King also extended an invite to Indiana Gov. Mike Pence, who served formerly with King in the House and is seen as a credible conservative candidate for president should he run. But Pence won’t be in Iowa on Saturday, either.
“He was concerned—” King halted, realizing he might have said too much.
Pence has not signaled whether he wants to run in 2016 and gets little attention from the media, but he has been traveling broadly around the United States, visited Israel over the Christmas holiday and will address the Republican Jewish Coalition’s meeting in Las Vegas in April. But King is not an easy politician with whom to share a stage, for fear by some candidates of guilt by association.

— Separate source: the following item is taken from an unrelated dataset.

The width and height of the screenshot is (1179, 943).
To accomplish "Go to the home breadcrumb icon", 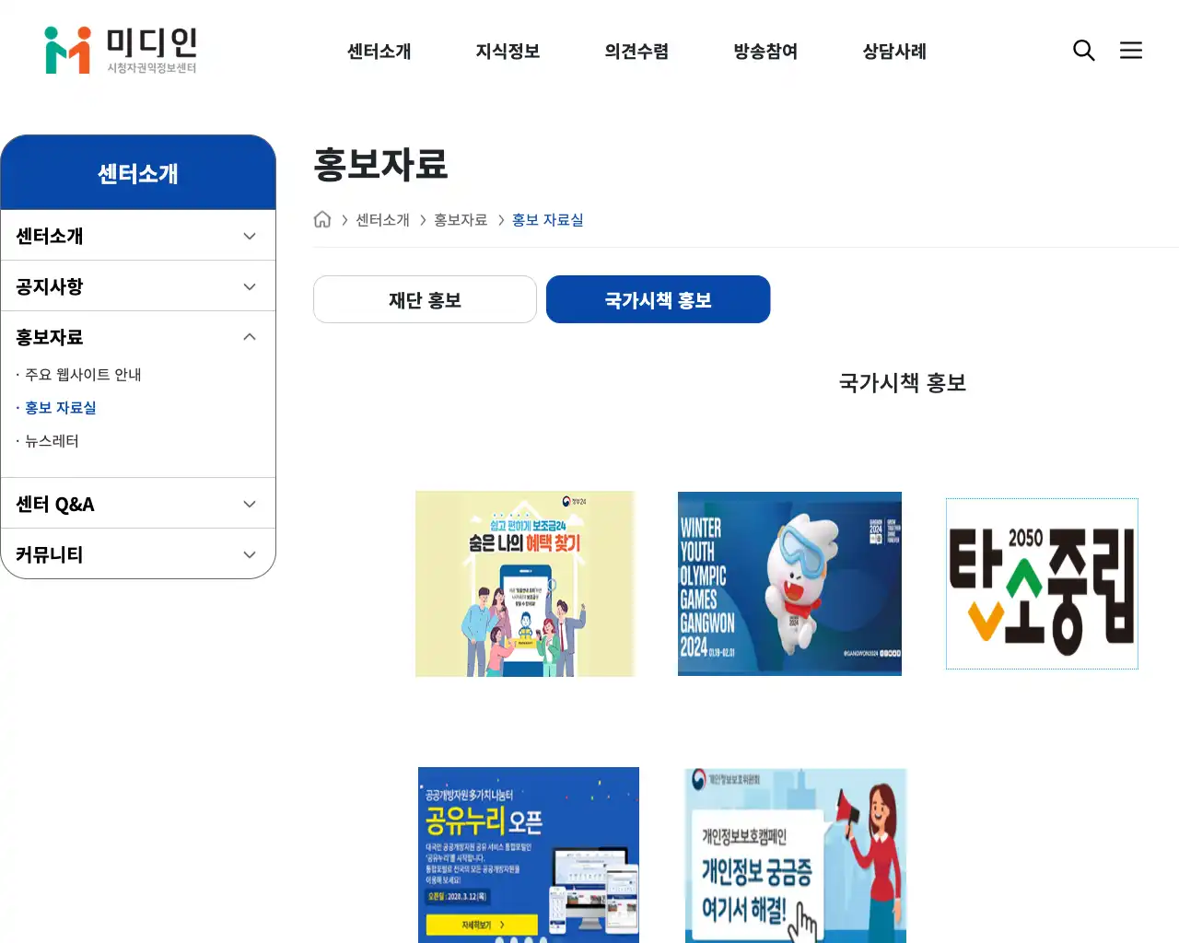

At an August event with King, Sen. Rand Paul, another likely presidential contender, sat by as a group of DREAMers confronted King about his views on immigration while a camera rolled. Paul, without subtlety, scurried out of the frame.
But King says immigration will not be the deciding factor for him in 2016.

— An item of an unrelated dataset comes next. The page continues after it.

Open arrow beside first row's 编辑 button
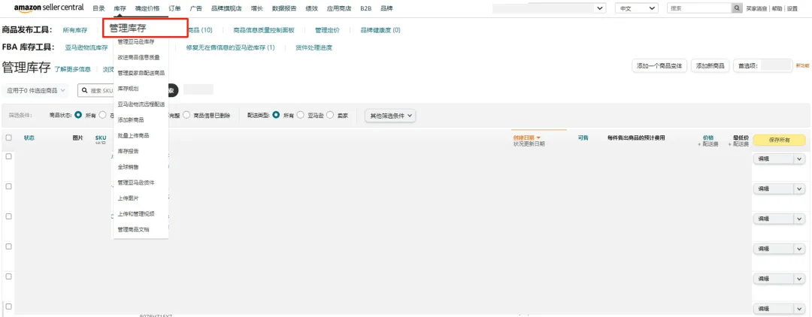 click(798, 159)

“Restoration of the Constitution and the rule of law,” King said. ‘That is No. 1.”
Nor will ideology ultimately be paramount — although at this early stage, King said, it should be an important consideration among Republicans.
“We should be selecting the planks for the platform and hammering out the details for those planks,” King said.
But King said the party must also consider what candidate has a chance of winning — a sort of political pragmatism with which he is not usually associated.
“Even if you like where someone stands on all the issues, can they get elected? That will be part of the debate,” King said. “We need to be about having our cake and eating it, too.”
The primary process in Iowa to help select that nominee will not truly begin until August, when the Iowa GOP will hold its legendary straw poll.
Some Iowa Republicans hoped this cycle to cancel or alter the event, which is an important fundraiser for the party just as it is a litmus test for many presidential candidates. The straw poll can give off false signals, however: then-Rep. Michele Bachmann of Minnesota won the straw poll in 2011, but went on to finish in sixth place in the January 2012 caucus, with just 6,000 of more than 120,000 votes cast.
But, after a vote earlier this month by the Iowa GOP’s central committee, the straw poll will remain intact — and King says it will look largely the same.
“A lot of us had trouble understanding how you could have a straw poll without a straw poll, so we’re going to vote,” King said. He opted against holding a straw poll this weekend at his event, deciding it was too early in the process.
But a few potential candidates might start the race with an advantage, at least in the contest to curry favor with King. Cruz worked with King to block the Gang of Eight immigration proposal last year, and the two men have hunted pheasants together in Iowa.
“It should always be easier to support someone who you’ve worked with closely,” King said of Cruz.
But King also became close with Santorum during the 2012 presidential election cycle.
“He’s been to our place,” King recalled. “We had dinner and sat around, and talked history and religion and philosophy and the galaxy.”
The topics of conversation this weekend will likely be more constrained, not only because the summit will include dozens of speakers. And all eyes, in politics anyway, will be on Iowa.
That’s exactly how King planned it, and why he picked this date.
“There were a couple of outstanding football games last weekend, and then the next weekend is the Super Bowl,” King said. “We know our marketing. Don’t go up against the NFL.”